Delicious Christmas Baking Recipes

Halls decked, tree twinkling, energy bills sky high. If you’re not Chrismassed-out already, grab a rolling pin and get involved in some Christmas baking. With a Whittard twist, of course…

Anisette Biscuits

We love these simple Italian seasonal biscuit, blended with our chocolatey Bourbon Espresso coffee.


350g plain flour

½ tsp baking powder

1 tsp sea salt

2 tsp ground anise

4 large eggs

250g caster sugar




Preheat oven to 180C/160C (fan)/Gas Mark 4. Sift the flour, baking powder, salt, and anise into a medium bowl.

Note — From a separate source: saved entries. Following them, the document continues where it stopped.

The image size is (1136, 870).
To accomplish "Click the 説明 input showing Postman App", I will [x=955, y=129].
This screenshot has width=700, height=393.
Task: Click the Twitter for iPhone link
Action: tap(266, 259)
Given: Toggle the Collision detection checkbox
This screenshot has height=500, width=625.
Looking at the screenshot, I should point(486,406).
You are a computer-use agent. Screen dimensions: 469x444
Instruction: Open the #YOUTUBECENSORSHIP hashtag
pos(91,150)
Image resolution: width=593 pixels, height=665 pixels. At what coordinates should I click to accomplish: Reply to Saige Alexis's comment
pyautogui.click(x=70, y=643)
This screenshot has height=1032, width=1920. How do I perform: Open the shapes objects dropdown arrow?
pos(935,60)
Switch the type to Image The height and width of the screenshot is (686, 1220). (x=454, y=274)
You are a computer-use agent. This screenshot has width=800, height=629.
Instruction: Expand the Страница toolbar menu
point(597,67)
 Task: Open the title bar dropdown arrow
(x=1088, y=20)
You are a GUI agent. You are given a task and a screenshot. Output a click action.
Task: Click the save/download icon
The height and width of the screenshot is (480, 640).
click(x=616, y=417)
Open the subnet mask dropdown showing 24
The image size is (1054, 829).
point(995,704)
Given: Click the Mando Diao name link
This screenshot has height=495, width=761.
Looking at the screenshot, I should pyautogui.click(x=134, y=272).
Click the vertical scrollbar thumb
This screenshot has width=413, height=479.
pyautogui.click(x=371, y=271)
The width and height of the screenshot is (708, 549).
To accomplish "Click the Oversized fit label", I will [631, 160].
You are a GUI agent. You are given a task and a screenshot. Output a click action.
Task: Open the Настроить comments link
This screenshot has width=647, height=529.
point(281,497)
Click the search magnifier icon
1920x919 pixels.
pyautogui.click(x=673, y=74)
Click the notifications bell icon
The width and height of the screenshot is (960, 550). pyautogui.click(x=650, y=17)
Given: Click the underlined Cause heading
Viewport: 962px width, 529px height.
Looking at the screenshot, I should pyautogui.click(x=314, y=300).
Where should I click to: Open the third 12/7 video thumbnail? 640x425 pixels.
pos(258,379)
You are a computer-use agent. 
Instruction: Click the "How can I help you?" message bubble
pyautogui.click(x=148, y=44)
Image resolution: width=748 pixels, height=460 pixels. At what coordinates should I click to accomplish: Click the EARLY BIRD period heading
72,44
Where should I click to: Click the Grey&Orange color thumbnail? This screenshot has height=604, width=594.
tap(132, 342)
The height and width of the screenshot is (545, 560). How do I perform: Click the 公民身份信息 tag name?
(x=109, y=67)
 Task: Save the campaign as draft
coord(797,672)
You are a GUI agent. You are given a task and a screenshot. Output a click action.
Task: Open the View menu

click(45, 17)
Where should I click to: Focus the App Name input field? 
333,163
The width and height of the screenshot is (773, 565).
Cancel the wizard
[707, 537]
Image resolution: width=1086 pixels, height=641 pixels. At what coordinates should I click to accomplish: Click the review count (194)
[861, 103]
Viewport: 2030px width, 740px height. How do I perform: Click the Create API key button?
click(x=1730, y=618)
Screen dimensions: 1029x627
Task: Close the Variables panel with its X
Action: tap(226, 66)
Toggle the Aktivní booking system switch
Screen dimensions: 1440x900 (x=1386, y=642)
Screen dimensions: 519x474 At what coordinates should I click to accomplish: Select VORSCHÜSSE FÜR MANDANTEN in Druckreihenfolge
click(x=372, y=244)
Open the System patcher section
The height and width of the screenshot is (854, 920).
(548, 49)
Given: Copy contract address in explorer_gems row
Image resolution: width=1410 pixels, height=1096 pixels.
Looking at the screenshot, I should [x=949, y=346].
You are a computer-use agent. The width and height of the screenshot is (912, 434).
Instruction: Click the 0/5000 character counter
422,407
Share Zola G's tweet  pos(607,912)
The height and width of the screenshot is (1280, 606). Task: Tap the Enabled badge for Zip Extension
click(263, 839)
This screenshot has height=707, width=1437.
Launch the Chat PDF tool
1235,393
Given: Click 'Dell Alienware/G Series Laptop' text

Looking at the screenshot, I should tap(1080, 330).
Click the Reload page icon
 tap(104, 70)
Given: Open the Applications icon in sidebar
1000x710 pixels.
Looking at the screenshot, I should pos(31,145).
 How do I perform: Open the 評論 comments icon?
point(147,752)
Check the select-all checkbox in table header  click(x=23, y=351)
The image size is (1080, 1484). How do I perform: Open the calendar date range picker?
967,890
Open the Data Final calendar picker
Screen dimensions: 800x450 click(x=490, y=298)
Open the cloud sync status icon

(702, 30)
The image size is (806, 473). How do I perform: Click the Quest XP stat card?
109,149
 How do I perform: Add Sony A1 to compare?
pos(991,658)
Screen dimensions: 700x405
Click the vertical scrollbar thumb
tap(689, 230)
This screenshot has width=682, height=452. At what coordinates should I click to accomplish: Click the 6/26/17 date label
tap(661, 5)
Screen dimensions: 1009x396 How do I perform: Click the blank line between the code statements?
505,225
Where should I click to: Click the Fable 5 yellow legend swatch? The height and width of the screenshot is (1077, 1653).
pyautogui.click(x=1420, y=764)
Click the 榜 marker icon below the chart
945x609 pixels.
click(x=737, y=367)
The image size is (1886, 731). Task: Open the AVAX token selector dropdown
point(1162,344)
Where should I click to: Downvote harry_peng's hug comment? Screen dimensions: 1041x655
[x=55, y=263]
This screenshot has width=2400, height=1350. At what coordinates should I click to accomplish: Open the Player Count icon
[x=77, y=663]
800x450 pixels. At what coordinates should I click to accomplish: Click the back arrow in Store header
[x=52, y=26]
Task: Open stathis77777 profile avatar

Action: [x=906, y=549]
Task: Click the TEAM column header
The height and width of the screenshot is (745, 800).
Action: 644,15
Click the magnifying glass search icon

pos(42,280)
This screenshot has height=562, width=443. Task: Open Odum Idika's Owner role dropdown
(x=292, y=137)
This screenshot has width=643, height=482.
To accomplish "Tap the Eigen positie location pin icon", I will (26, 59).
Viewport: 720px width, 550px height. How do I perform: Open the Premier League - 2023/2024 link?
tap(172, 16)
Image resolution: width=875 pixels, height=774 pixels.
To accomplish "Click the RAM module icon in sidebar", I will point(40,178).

Whisk the eggs, then slowly add the sugar, increasing the whisking speed to high, and whisk until thick and glossy. Reduce the speed to low and add the flour mixture, whisking until just combined.


Spoon the batter into a piping bag fitted with a ½ inch round tip. Pipe small (think amoretti) mounds onto a baking tray lined with greased baking paper, spacing them 1 inch apart. Bake for ten to twelve minutes, until firm, then leave to cool on the baking sheets, supported on wire racks.


Dust each one with a shimmer of red edible glitter, and serve with coffee after dinner.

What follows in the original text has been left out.